Srinagar, May 10: A court in Srinagar has held that personal mobile phones of police personnel cannot be treated as authorised “electronic enforcement devices” under Rule 167 A of the Central Motor Vehicles Rules (CMVR), 1989.
The Court of Special Mobile Magistrate Srinagar, Shabir Ahmad Malik, said this while allowing a plea challenging several e-challans issued for alleged traffic violations.
The Court noted that in keeping with Rule 167A of CMVR, a personal smartphone, “however technologically advanced,” does not acquire the “legal character” of a prescribed enforcement device merely because it is used by a police officer.
Underscoring that Rule 167A was introduced to facilitate a digital and transparent system of traffic enforcement through electronic means, the court said that the Rule envisages the use of electronic devices for issuance of challans for traffic violations as a modern substitute for the conventional written or paper challan system.
Rule 167A and the overall scheme of the CMVR makes it clear that a challan must be issued through an “electronic enforcement device” possessing an approval certificate signed by a designated authority of the State Government certifying that the device is accurate and functioning properly, the court said. The approval certificate is required to be renewed annually, it observed.
The court noted that the term ‘electronic device’ is not synonymous with any commercially available mobile phone or personal handheld device of a police officer.
It further held that the Rule contemplates officially issued, authenticated and designated devices that are procured, supplied and configured by or under the authority of the Government or the competent traffic authority; integrated with national databases as well as the NIC-managed National E-Challan System; capable of generating a unique, system-authenticated challan number that is traceable, verifiable and linked to a tamper-evident audit trail; and equipped with features such as GPS geo-tagging, photographic evidence capture, biometric authentication of the issuing officer and real-time data synchronisation, all of which lend legitimacy, accountability and enforceability to the challan.
The personal devices, the court said, lack official authentication as they are not linked to the traffic enforcement system in the name and designation of the issuing officer, and are not subject to the accountability and oversight safeguards mandated under the Rules.
“A personal mobile phone or smartphone, however technologically advanced, does not, by its mere ownership or possession by a police officer, acquire the character of a prescribed device under Rule 167A CMVR,” the court said, underlining that such a device lacks official authentication and is not registered or linked to the traffic enforcement system in the name and designation of the issuing officer.

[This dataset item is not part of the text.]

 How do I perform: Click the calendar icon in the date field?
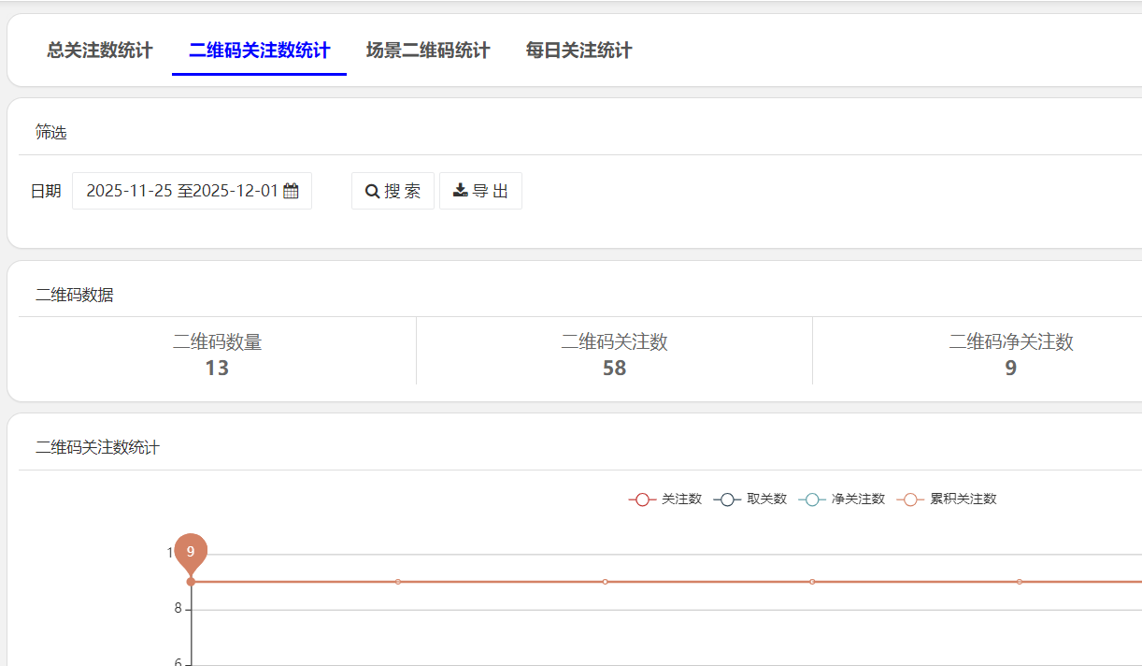click(290, 190)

The same, it said, is also not subject to the oversight and accountability mechanisms envisaged by the rule.
Referring to Sub-rule (6) of Rule 167A, the court said, an electronically issued challan must be accompanied by clear photographic evidence highlighting the offence and the vehicle’s registration plate; measurements captured from the electronic enforcement device; the date, time and place of the offence; a notice specifying the provision of law violated; and a certificate under Section 65B(4) of the Indian Evidence Act, 1872 identifying the electronic record, describing the manner in which it was produced, and providing particulars of the device used in generating the record.
The court’s ruling came in a case in which the alleged violator submitted that the “challans were not the result of genuine enforcement of traffic discipline but a manifestation of a revenue-oriented challan regime, wherein members of the general public are indiscriminately targeted, photographed, and penalised without any meaningful verification of facts.”

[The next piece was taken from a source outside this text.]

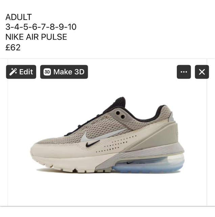
Task: Select the Nike shoe photo
Action: [108, 135]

The alleged violator had challenged the challans on the grounds that the photographs did not depict any actual violation and that some challans were vague and unsupported by material particulars.
In one of the challans alleging disobedience of traffic signals at LD Hospital Road, GogjiBagh, Srinagar, the petitioner argued that no functional traffic signal existed at the spot.

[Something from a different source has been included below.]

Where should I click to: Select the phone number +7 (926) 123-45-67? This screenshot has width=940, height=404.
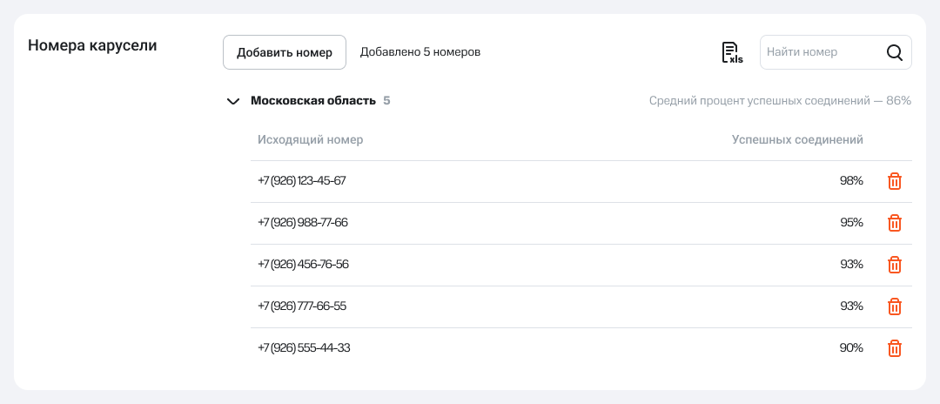click(302, 181)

The plea also stated that the challans alleging disobedience of lawful directions failed to specify what direction had been given, by whom and in what manner it was allegedly violated.
“The photographs annexed do not depict any traffic signal, any signal post, any stop line or any act of violation. Merely clicking a photograph of a moving or stationary vehicle, without capturing the essential ingredients of the alleged offence, does not constitute proof of violation under the Motor Vehicles Act”.
Holding the pleas to be well-founded, the court ruled that the challans violated the mandatory procedural requirements of Rule 167A CMVR and the mandate laid down by the Supreme Court, rendering them “procedurally defective and legally infirm.” Accordingly, the court quashed challans.